Para pendukung konsep bunga mendasarkan argumentasi mereka dengan prinsip time value of money yang didefinisikan sebagaio berikut :
A dollar today is worth more than a dollar in the future because a dolla today can be invested to get a return
Definisi ini tidak akurat dikarenakan setiap investasi selalu mempunyai kemungkinan untuk mendapatkan return positif, negatif, ataupun BEP (break event point). Itu sebabnya dalam teori finance, selalu dikenal risk-return relationship. Resiko ini tidak dapat dipastikan dan apabila dipastikan dapat menimbulkan riba nasi’ah.
3.       Riba Jahiliyah
Riba jahiliyah adalah utang yang dibayar melebihi pokok utang disaat si peminjam tidak dapat mengembalikan utangnya dalam jangka waktu yang ditetapkan. Riba jahilliyah dilarang karena terjadi pelanggaran kaidah “Kullu Qardin Manfa’atan fahuwa Riba” (setiap pinjaman yang mengambil manfaat adalah riba). Memberi pinjaman adalah transaksi tabarru’ yahni (QARD) sedangkan mengambil manfaat adalah transaksi komersil (tijarah). Jadi transaksi yang dari semula diniatklan sebagai transaksi kebaikan tidak boleh dibah menjadi transaksi yang bermotif komersil atau bisnis.

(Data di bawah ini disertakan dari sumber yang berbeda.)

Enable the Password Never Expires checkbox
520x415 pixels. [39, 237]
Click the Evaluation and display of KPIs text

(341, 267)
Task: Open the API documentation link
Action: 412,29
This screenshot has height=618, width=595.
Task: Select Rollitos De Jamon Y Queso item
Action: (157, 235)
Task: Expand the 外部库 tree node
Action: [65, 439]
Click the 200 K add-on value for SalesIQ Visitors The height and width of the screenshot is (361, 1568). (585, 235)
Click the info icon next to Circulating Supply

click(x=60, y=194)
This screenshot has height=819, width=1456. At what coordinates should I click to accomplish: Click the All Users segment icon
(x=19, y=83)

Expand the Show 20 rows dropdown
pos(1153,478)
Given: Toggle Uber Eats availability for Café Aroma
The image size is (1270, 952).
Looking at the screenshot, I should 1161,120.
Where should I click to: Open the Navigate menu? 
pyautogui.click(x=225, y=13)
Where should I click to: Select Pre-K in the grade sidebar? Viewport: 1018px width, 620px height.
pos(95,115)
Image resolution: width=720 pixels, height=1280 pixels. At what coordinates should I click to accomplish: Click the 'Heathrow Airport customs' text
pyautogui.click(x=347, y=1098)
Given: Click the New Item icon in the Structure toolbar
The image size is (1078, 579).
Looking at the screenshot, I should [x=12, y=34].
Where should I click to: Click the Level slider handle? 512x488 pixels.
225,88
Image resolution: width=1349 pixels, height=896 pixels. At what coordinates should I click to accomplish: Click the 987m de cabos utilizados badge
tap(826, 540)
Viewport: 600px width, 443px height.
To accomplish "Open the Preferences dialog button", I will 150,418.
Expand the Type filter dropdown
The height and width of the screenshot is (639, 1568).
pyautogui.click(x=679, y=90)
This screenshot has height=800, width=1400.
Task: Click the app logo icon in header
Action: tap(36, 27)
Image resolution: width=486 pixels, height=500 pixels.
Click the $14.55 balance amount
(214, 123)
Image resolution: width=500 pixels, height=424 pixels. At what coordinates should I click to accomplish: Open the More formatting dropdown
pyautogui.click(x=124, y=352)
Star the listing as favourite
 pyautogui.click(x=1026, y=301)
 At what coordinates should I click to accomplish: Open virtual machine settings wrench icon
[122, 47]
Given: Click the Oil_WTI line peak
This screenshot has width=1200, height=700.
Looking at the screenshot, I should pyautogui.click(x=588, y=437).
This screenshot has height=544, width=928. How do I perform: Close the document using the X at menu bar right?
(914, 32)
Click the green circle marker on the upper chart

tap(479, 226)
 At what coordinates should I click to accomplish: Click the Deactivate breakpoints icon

Dari sisi penyerahan riba jahilliyah termasuk sebagai riba nasi’ah dan dari segi kesamaan objek yang dipertukarkan, tergolong riba fadl. Tafsir Qurtuby menjelaskan :
“pada zaman Jahiliyyah para kreditur, pabila sudah jatuh tempo akan berkata kepada debitur; “Lunaskan utang Anda sekarang, atau Anda tunda pembayaran itu dengan tambahan”. Maka pihak debitur membayar tambahan dan kreditur menunggu waktu pembayaran yang baru” (Tapsir Qurtuby, 2/1157).
Dala perbankan konvensional, riba jahilliyah dapat ditemui dalam pengenaan bunga pada transaksi kartu kredit yang tidak dibayar penuh tagihannya.

Transaksi Riba
Riba Fadl à transaksi valuta asing secara tunai.
Riba Nasi’ah à Pembayaran bunga kredit, dan penerimaan bunga tabungan, depodito, dan giro.
Riba Jahilliyah à transaksi kartu kredit yang tidak dibayar secara penuh.


[1] Orang yang mengambil riba tidak tenteram jiwanya sepeti orang yang kemasukan setan.
[2] Riba yang sudah diambil (dipungut) sebelum turun ayat ini, boleh tidak dikembalikan.
[3] Iqbal Ahmad Khan Suhail, What is Riba?, terjemahan haqiqatuh Riba, (New Dehli: pharos Media & Publishing Pvt Ltd), 1999.
[4] Kesimpulan dari sabda Rasul Saw (HR Muslim).